E se ancora non la possiede, sarà simultaneamente sottoposta a una forma e alla privazione [ dell'altra forma possibile ], non essendo la privazione altro che la mancanza di una forma in ciò che ha la possibilità di averla.

Ma questa condizione è proprio quella dei corpi corruttibili.

È dunque impossibile l'identità di materia tra questi corpi e quelli che, per natura, sono incorruttibili.

Né si può dire, come immagina Averroè [ De subst. orbis 2 ], che lo stesso corpo celeste sarebbe la materia del cielo, ente in potenza alla posizione spaziale ma non all'essere, e la sua forma sarebbe una sostanza spirituale, ad esso unita a guisa di motore.

Non è infatti possibile concepire un ente in atto che non sia o soltanto atto e forma, oppure non abbia un atto o una forma.

Prescindendo dunque da quella sostanza spirituale che ne sarebbe il motore, il corpo celeste, se non avesse una forma, se cioè non fosse composto della forma e del sostrato di quella forma, sarebbe esclusivamente forma e atto.

Ora, ogni entità siffatta è intelligibile in atto; il che non si può dire dei corpi celesti, che sono realtà sensibili.

Siamo perciò costretti a dire che la materia dei corpi celesti, considerata in se stessa, è in potenza soltanto alla forma che possiede.

E per ora non importa che cosa sia questa [ forma ]: o anima o qualsiasi altra cosa.

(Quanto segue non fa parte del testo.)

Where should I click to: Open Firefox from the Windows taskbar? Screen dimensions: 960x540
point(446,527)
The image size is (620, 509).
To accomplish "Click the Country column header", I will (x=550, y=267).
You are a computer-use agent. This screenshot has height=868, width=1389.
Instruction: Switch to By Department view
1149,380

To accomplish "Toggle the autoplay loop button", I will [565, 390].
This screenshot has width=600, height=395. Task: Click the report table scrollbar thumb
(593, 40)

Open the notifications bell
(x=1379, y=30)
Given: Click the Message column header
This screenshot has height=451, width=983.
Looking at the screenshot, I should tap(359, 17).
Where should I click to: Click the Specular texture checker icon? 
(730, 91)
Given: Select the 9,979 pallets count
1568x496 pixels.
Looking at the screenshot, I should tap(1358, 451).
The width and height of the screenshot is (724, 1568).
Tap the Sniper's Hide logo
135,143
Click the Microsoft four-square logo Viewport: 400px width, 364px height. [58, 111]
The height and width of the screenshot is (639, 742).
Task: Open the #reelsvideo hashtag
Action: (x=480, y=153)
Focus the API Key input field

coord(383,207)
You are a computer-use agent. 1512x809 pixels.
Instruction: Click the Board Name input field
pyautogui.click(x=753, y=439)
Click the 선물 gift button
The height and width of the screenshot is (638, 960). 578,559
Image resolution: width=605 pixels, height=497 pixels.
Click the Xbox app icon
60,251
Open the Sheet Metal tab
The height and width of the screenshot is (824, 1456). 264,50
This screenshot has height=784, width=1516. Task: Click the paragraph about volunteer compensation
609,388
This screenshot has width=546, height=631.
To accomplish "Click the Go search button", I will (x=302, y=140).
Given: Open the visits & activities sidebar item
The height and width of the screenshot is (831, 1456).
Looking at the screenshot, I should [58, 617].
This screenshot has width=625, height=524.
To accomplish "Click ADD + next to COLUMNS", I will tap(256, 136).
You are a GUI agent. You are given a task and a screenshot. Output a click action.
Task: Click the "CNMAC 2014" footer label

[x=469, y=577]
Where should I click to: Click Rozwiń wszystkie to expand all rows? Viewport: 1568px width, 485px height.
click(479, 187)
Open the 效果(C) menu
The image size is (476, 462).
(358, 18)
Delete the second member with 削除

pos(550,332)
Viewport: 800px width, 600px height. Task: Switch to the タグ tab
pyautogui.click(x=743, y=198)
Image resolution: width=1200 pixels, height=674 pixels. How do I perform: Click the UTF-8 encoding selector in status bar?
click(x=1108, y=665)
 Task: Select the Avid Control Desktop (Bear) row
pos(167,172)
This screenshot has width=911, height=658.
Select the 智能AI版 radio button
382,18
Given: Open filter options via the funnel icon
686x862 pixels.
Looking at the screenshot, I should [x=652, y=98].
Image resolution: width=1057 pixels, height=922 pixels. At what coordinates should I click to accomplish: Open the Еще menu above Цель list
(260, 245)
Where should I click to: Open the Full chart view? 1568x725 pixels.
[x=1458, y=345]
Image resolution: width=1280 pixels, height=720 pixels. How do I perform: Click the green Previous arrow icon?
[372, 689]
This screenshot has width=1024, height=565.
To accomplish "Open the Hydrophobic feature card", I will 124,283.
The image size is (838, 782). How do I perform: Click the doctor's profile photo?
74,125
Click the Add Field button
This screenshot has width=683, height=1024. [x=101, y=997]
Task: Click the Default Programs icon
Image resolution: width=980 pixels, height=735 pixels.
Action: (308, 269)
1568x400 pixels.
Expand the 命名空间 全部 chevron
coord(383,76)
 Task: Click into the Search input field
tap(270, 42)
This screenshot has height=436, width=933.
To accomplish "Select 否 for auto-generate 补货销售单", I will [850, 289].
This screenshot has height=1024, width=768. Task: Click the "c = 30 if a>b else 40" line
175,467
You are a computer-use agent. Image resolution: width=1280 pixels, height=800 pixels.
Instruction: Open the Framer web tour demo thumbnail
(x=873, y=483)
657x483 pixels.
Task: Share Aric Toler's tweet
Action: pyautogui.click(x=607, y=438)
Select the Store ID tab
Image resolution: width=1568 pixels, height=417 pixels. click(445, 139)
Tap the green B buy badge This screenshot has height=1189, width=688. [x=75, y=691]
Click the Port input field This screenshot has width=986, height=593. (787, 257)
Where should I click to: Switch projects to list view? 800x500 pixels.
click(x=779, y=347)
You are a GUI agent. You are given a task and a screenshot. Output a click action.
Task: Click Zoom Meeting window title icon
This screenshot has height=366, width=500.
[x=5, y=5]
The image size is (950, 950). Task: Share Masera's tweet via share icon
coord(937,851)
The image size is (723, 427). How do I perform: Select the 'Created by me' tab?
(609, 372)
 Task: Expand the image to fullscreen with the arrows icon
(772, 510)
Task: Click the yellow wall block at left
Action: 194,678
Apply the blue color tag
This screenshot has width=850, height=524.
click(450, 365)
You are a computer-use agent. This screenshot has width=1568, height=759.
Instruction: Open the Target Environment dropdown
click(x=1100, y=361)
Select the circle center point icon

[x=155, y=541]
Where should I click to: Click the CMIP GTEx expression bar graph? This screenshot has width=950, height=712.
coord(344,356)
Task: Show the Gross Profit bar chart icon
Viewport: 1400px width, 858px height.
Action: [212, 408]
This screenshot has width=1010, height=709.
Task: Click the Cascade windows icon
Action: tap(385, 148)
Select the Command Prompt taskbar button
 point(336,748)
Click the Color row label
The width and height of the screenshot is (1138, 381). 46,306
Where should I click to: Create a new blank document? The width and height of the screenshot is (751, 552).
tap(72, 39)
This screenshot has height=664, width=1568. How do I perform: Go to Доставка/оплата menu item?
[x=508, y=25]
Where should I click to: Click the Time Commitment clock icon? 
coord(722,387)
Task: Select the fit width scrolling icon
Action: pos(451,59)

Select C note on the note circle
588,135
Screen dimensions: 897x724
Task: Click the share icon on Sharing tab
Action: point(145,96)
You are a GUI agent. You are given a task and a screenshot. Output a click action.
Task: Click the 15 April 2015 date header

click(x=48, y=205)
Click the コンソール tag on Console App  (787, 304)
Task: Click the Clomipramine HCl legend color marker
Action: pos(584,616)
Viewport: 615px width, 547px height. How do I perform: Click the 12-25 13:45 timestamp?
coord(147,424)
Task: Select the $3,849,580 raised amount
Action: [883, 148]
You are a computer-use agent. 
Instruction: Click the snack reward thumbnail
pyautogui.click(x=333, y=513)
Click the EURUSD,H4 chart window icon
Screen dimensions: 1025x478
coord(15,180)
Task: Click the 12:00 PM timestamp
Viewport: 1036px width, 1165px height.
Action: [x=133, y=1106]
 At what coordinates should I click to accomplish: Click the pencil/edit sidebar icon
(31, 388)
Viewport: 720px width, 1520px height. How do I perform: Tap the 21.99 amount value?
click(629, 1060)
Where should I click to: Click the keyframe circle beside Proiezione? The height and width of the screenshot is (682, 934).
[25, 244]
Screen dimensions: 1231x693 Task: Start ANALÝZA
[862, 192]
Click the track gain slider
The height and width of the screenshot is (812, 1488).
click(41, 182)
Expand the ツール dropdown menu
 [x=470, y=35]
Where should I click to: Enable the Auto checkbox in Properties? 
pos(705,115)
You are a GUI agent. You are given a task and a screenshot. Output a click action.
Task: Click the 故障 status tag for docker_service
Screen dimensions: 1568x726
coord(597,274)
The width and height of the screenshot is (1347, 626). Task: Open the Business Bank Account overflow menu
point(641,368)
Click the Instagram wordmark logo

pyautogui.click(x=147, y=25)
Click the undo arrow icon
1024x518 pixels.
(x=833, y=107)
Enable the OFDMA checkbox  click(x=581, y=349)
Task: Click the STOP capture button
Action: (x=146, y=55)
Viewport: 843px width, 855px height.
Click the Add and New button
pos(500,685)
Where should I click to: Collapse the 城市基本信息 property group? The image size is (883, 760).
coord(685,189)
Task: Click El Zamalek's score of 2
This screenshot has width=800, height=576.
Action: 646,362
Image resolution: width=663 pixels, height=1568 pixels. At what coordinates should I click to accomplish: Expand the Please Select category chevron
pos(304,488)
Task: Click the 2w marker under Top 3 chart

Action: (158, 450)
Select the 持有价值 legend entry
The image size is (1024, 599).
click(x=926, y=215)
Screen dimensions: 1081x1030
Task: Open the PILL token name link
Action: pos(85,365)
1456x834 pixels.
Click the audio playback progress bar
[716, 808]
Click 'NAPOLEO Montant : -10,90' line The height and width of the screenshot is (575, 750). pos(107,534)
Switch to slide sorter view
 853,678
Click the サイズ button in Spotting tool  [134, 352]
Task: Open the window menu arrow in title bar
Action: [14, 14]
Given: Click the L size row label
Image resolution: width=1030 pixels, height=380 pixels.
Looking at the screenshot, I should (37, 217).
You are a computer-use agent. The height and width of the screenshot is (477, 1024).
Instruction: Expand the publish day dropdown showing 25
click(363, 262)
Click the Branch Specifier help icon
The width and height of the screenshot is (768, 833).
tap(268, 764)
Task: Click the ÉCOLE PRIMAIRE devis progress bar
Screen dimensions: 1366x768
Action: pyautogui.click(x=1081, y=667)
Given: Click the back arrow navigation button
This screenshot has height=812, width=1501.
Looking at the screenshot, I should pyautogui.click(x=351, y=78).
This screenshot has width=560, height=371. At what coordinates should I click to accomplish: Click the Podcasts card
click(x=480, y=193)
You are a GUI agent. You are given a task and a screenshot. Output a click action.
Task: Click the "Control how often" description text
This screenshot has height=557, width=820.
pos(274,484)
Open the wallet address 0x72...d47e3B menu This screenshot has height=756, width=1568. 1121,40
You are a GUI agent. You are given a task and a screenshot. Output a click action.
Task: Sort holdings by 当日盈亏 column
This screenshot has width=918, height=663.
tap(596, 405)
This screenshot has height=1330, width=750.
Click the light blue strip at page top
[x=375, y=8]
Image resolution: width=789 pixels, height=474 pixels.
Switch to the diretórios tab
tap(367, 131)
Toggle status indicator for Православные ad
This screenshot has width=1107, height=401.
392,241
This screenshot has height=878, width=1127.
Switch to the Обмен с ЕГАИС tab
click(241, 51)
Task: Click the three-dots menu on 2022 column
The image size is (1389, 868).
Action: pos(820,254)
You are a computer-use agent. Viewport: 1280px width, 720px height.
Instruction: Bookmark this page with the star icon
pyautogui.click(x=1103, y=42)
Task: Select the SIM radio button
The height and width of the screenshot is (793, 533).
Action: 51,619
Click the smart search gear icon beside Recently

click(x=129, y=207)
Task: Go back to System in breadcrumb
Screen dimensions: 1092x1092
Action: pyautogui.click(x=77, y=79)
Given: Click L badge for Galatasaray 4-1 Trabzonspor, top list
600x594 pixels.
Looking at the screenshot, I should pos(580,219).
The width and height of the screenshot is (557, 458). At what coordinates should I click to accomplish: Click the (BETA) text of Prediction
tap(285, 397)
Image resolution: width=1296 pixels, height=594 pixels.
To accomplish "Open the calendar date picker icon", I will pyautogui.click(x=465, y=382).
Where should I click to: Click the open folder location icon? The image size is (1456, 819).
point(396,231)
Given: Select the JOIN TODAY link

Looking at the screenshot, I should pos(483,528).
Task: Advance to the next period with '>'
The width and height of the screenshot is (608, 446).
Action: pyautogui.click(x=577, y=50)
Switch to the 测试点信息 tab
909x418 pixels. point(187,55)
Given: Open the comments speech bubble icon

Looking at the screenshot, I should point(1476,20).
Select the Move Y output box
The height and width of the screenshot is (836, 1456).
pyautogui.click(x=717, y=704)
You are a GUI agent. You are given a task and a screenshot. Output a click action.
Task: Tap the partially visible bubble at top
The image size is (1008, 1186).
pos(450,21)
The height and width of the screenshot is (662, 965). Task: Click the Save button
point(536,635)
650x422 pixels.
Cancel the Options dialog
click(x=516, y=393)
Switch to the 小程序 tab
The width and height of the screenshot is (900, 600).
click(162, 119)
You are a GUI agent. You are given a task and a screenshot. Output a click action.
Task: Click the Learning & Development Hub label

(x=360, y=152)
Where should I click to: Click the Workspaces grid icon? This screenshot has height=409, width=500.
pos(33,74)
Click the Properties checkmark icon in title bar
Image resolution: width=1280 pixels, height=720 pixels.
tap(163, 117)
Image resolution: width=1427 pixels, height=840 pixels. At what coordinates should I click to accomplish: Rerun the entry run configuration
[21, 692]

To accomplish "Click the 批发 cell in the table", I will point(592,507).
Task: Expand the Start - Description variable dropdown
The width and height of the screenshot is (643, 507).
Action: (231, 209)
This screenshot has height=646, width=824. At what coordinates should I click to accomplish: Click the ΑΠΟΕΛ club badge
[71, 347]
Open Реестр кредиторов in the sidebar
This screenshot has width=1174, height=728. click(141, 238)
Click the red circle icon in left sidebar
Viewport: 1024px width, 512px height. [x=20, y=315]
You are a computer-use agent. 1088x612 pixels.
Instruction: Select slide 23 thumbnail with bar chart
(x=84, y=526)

Quindi la forma attua la loro materia in modo tale che la materia non è più in potenza rispetto all'essere, ma solo rispetto alla posizione spaziale, come dice Aristotele [ Met. 12,2 ].

Ne concludiamo così che la materia dei corpi celesti e quella degli elementi non sono identiche, a meno che non vogliamo parlare in senso analogico, in quanto ambedue hanno il carattere di potenza.

Analisi delle obiezioni:

1. Nel passo riportato S. Agostino segue l'opinione di Platone, il quale non ammette la quinta essenza.

- O si può anche dire che la materia informe ha una certa unità di ordine, come tutti i corpi godono di una certa unità nell'ordinamento dell'universo materiale.

2. Se consideriamo il genere da un punto di vista fisico i corpi corruttibili e quelli incorruttibili non appartengono allo stesso genere, per la natura diversa della loro potenza, come afferma Aristotele [ Met. 10,10 ].

Sul piano logico invece è unico il genere di tutti i corpi, per l'unico carattere della corporeità.

3. La forma della corporeità non è unica per tutti i corpi: essa infatti non è altra cosa da quelle forme che distinguono i corpi, come si è visto [ nel corpo dell'articolo ].

4. La potenza viene concepita in ordine all'atto, per cui l'ente in potenza sarà diverso secondo l'ordine che avrà a un atto diverso: la vista, p. es., [ viene concepita in ordine ] al colore, e l'udito al suono.

Quindi la materia del corpo celeste sarà diversa da quella del corpo elementare, non essendo in potenza alla forma degli elementi.